Ms Bayes asked the cabinet last Monday:
Given the way that the council has chosen to take between £1.2 million and £1.8 million from Reading’s poorest residents via the new council tax charges – on its own figures post changes to council tax benefit – how can it justify spending £42,000 on admin costs to administer £412,000 of grants for welfare support?
Would it not be better to let the poorest residents keep more of their own money?
Leader of the council, Cllr Jo Lovelock explained the Welfare Reform Act ended the current DWP responsibility for supporting those facing crises.
It did not pass the statutory responsibility to local authorities, but outlined the expectation that they would “create a local provision that best meets the needs of some of the most vulnerable members of the community”.
She said the council would get £454,668 in the coming year and £448,054 the year after to mitigate the effects of the introduction of welfare reforms.
There was no sign of continuing funding after that.
She said the cabinet would establish a Financial Crisis Support Service giving targeted advice, developing the capacity of the voluntary sector through council grants to provide help and offering a discretionary service for some direct financial support in cases of exceptional need.
The administration cost of the service would be £42,000.
Cllr Lovelock said:
The council can hardly be expected to give out public money without a proper process and if we are to ensure that those in crisis get that help quickly then dedicated staff will be necessary both for the benefit of recipients and to ensure the spending is properly accounted for.
She derided a suggestion by Ms Bayes at a previous meeting that other local authorities were absorbing the 10 per cent shortfall in council tax support and not passing the cost on to the people receiving benefits.
Reading Borough Council has decided to pass on the cost, which will mean that people who receive council tax benefit will from April have to pay £15 a month for 10 months.
Cllr Lovelock said she had only been able to find one small district council in Hampshire actually absorbing the cost.
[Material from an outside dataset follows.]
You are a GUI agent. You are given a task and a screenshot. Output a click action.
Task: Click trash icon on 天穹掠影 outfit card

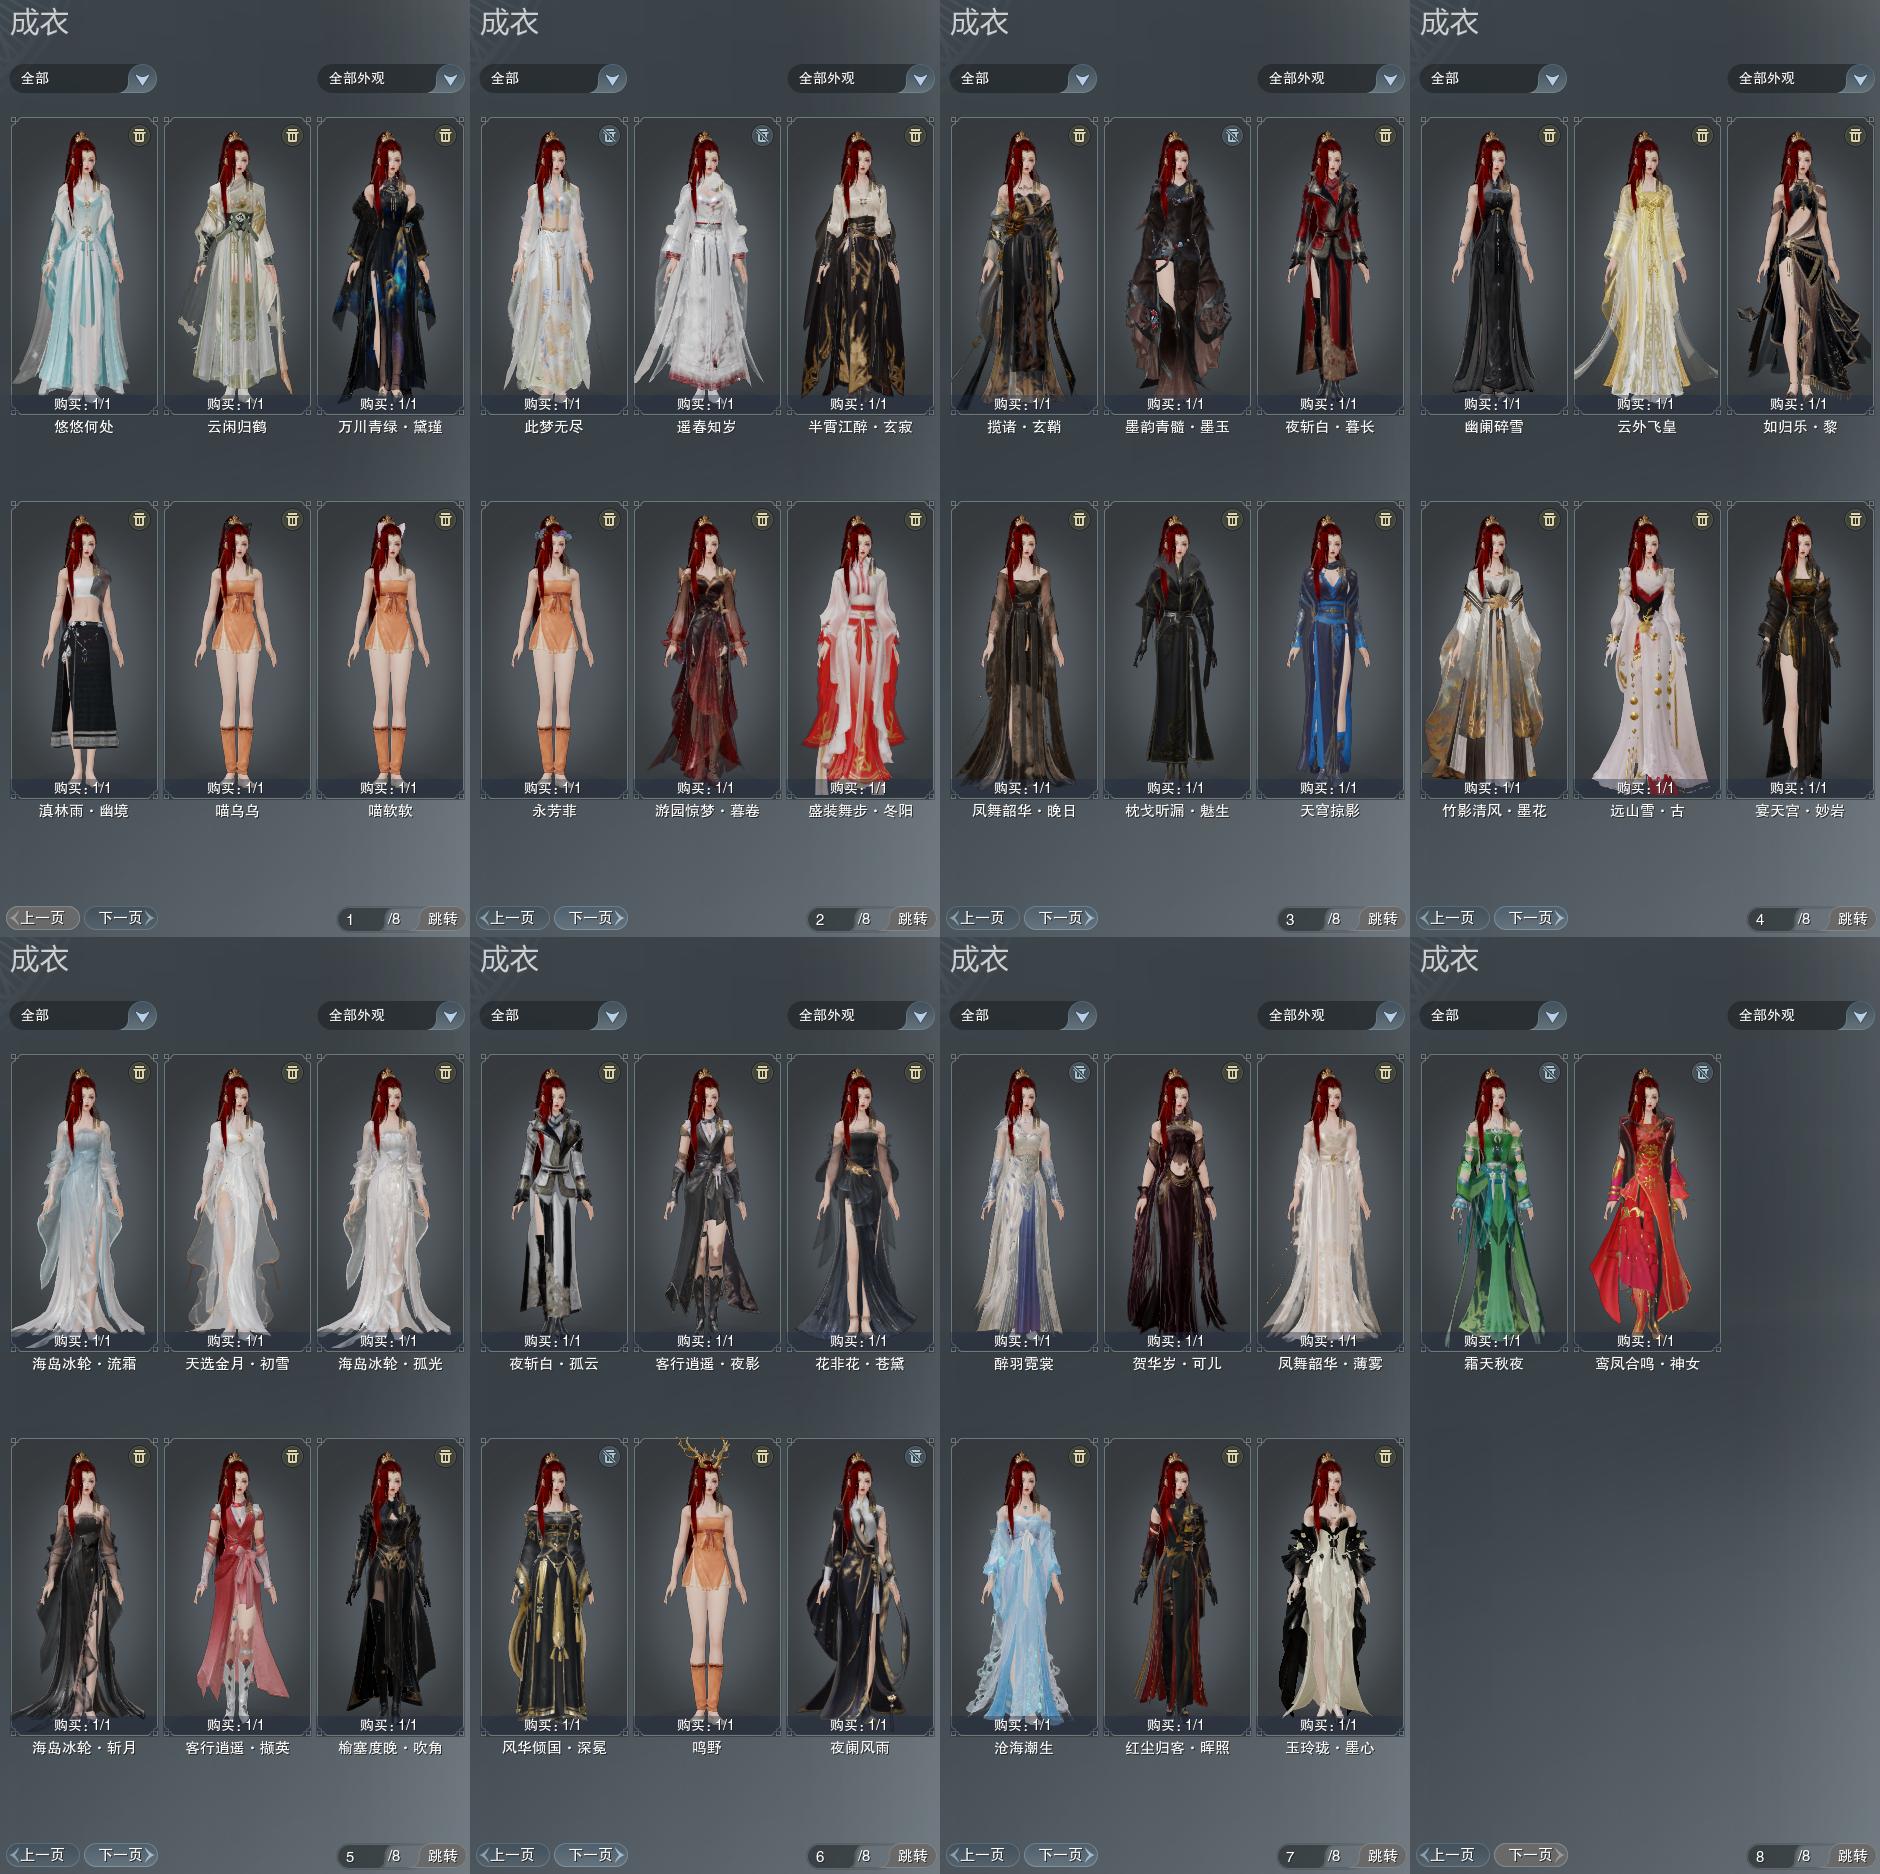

She said it was able to do it because it was a small, well-off authority with relatively few people on council tax benefit and was able to absorb the much smaller cost. In Reading the shortfall was £1.2 million:
Instead of trying to play the Government’s game and blame the local councils who are in increasingly difficult situations, I would suggest to Ms Bayes that she joins in with Lib Dem MPs such as Sarah Teather who are increasingly vocal in their concerns about the Goverment’s approach to welfare reform.